▶ Task description: Every entry in the data below needs to be repeated exactly.

▶ Data supplied:
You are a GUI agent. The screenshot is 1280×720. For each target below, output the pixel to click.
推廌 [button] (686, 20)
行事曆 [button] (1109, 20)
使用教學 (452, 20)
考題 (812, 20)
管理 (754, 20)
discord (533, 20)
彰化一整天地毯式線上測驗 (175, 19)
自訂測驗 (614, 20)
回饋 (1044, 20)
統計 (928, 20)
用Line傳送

▶ Answer area:
You are a GUI agent. The screenshot is 1280×720. For each target below, output the pixel to click.
推廌 [button] (686, 20)
行事曆 [button] (1109, 20)
使用教學 (452, 20)
考題 (812, 20)
管理 (754, 20)
discord (533, 20)
彰化一整天地毯式線上測驗 (175, 19)
自訂測驗 (614, 20)
回饋 (1044, 20)
統計 (928, 20)
用Line傳送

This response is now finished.